OCD symptoms in children peak and dwindle and sometimes change from one form of the disorder to another. For example, compulsion symptoms might change from repetitive washing to checking. There is usually no evident reason for the change, but in some cases, a trigger may be identified.

How is OCD in children diagnosed?

A child psychologist or a mental expert will need to examine your child. To be diagnosed with OCD, the child must exhibit obsessions and compulsions that are continuous and severe enough to be considered disruptive to their daily life. 

Most medical professionals use the Yale-Brown Obsessive-Compulsive Scale (Y-BOCS) to diagnose OCD for children. The scale involves a checklist of common obsessions including ones about contamination, aggression, sexual obsession, superstition, and more.

Children with OCD also frequently struggle with other mental health problems, such as clinical depression, Tourette’s Syndrome, ADHD, or other anxiety disorders. This can make an OCD diagnosis in children more difficult than in adults. 

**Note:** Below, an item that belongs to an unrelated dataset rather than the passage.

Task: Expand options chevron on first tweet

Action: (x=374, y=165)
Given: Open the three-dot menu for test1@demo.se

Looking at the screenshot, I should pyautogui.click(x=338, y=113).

“Children, especially younger children, may present primarily on the compulsion side. They might engage more with repetitive behaviors like washing of hands or repetitive checking of things. They might also have a harder time articulating their obsessions,” says Wheaton

What causes OCD in children? 

OCD is a neurobiological disorder, meaning it’s caused by an imbalance of certain chemicals in the brain. It is important to know that OCD in children is never the fault of the children or their parents. 

While stress doesn’t cause OCD, a stressful event like the death of a loved one, or parents getting divorced might trigger the condition. A stressful event might also worsen symptoms in a child who has already been diagnosed with OCD. 

Some research shows that a strep infection may also trigger the sudden onset of OCD symptoms in children who are genetically predisposed to the condition. This type of OCD is called Pediatric Autoimmune Neuropsychiatric Disorder Associated with Streptococcus (PANDAS) if it is triggered by a strep infection. 

Treatment of OCD in children

The treatments that are effective for treating adults with OCD also work for children. Medical experts often begin treatment with behavioral therapy and only include medication in more severe cases.

Exposure and response prevention therapy (ERP)

ERP is a form of cognitive behavior therapy that involves exposing children to their obsessions and simultaneously preventing them from engaging in the compulsions that would usually follow. It is typically the first line of treatment for children with OCD. 

“In ERP, we help people with OCD understand that no real danger can occur as a result of their thoughts,” says Wheaton. “We encourage them to face their perceived fears … to overcome it and discourage them from engaging in compulsions in response to these fears. Over time, they’ll become less reliant on using compulsions to feel better,” Wheaton says.


If a child’s symptoms are severe, medication may be prescribed. Selective serotonin reuptake inhibitors (SSRIs) are traditionally the first line of medical treatments. 

They help to ease OCD symptoms by raising serotonin levels in the brain, which can help limit obsessive thoughts and mental compulsions. 

If your child’s OCD is linked to a strep infection, antibiotics will be prescribed to treat the infection. If the infection is treated properly, there’ll also be an improvement in OCD symptoms.

The bottom line   

OCD in children is rarer than in adolescents or adults, and it can sometimes be difficult to diagnose. But if you think your child has OCD, it’s important to see a medical professional for a diagnosis and proper treatment.

“Parents need to see this as a real illness. But one that there are effective treatments for. They also need to get connected with a proper treatment provider, because it can be overwhelming for parents to take on OCD by themselves,” Wheaton says. 

If you’re a parent with a child who has OCD, or you think they have OCD, the International OCD Foundation (IOCDF) offers services that can help you and your loved ones get the proper treatment, Wheaton says.